Lines from a pointing dataset:
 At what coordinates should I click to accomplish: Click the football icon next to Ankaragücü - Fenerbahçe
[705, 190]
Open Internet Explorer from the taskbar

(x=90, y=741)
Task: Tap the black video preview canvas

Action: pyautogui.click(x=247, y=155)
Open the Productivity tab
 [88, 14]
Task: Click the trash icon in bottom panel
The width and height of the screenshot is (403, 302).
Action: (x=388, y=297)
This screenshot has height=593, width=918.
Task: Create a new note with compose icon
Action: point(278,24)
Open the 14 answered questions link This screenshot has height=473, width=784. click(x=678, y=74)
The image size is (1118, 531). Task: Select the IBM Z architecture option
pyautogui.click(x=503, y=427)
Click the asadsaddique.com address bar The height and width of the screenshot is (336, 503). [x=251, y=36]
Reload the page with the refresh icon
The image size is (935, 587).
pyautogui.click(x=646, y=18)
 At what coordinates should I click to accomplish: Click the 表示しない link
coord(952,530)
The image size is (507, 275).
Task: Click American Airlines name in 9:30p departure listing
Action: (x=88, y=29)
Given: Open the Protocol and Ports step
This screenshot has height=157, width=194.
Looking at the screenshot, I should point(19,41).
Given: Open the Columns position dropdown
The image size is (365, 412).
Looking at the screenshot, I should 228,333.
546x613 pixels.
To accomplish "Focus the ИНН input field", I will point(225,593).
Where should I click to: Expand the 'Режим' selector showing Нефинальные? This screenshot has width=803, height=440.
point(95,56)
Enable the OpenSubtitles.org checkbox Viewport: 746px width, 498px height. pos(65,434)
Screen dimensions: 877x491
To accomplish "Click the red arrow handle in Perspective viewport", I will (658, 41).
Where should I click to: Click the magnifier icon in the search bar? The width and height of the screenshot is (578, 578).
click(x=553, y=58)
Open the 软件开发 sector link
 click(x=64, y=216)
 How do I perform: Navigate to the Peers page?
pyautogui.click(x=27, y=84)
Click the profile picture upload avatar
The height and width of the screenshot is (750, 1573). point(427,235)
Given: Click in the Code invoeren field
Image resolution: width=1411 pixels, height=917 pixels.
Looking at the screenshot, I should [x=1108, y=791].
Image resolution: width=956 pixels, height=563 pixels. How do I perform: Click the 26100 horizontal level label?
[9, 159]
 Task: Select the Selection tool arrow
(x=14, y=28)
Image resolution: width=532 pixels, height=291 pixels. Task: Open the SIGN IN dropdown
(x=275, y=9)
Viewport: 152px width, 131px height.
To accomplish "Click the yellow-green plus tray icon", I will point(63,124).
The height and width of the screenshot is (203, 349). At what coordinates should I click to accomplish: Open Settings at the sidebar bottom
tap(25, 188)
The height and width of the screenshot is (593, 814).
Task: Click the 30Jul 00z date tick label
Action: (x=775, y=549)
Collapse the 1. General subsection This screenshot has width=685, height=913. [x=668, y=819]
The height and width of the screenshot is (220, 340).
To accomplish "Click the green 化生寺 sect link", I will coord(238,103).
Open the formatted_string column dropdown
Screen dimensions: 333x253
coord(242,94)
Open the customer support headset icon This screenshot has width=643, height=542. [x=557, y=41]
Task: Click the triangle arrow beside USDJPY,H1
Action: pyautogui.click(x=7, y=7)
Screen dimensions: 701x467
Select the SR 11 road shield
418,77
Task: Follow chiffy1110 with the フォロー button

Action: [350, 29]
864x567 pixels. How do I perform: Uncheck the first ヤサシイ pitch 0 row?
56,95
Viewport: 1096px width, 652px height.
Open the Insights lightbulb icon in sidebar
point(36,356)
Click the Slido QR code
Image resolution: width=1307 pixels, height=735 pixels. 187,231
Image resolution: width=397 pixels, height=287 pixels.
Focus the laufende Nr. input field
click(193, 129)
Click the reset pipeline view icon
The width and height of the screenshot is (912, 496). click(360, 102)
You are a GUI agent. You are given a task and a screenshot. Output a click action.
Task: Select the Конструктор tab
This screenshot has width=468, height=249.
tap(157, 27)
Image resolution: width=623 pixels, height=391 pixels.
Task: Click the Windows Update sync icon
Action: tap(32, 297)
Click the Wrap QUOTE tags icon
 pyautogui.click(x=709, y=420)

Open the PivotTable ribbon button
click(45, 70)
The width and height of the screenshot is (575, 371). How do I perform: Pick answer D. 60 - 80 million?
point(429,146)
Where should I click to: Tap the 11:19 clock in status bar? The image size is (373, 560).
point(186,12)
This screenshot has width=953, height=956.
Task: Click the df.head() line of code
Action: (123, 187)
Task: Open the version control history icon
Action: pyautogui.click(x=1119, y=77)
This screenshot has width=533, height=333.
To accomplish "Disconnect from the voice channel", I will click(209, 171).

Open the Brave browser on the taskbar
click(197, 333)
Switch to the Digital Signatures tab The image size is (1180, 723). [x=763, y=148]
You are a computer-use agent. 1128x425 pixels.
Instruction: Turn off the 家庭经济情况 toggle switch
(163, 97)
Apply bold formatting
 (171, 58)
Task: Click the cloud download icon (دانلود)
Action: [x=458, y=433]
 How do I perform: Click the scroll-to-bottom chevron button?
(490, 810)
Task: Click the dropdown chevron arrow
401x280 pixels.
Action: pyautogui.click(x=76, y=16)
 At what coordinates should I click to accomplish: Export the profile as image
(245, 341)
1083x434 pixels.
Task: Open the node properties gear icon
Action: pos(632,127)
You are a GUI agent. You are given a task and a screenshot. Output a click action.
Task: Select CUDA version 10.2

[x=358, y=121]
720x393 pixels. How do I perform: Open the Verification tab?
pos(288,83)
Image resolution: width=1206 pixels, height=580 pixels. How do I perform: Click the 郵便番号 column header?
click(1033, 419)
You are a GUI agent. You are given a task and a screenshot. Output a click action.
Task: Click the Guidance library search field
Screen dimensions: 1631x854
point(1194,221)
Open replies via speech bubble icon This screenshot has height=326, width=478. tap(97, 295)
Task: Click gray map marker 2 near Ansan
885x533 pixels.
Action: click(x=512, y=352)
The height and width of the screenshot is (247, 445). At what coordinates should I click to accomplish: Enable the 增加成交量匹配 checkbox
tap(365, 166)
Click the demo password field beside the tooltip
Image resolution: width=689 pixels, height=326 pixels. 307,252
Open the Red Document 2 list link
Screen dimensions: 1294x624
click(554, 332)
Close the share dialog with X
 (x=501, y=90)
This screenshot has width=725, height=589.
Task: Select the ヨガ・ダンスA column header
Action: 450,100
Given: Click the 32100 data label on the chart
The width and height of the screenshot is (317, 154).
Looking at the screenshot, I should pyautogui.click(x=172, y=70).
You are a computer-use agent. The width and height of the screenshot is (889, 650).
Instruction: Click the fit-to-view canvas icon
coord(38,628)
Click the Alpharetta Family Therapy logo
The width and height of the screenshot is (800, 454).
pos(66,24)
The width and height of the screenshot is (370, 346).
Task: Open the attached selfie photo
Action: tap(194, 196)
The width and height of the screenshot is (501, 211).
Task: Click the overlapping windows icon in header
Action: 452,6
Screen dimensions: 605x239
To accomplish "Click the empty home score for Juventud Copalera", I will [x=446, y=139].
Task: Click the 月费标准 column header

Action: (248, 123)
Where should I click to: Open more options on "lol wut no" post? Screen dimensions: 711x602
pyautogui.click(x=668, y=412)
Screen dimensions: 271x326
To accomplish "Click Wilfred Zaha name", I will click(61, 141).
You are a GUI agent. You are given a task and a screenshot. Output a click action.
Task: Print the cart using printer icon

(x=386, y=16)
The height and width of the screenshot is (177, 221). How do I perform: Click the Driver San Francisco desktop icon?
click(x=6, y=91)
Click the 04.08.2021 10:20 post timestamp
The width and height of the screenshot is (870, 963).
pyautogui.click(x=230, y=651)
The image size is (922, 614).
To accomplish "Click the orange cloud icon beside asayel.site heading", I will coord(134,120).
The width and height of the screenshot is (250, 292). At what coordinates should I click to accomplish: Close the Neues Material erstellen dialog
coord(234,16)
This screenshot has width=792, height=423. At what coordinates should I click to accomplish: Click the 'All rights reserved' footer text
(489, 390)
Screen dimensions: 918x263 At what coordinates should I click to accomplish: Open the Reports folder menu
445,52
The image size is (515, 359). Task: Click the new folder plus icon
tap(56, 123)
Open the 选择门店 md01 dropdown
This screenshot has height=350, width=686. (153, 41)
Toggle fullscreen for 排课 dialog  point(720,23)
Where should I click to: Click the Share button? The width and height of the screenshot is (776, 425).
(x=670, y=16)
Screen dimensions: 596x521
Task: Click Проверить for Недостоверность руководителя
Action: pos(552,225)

- _Problem requirements_
Return each line above that includes the string "search".

- _The completed task_
Where should I click to: Click the magnifier icon in the search bar? The width and height of the screenshot is (578, 578).
Task: Click the Guidance library search field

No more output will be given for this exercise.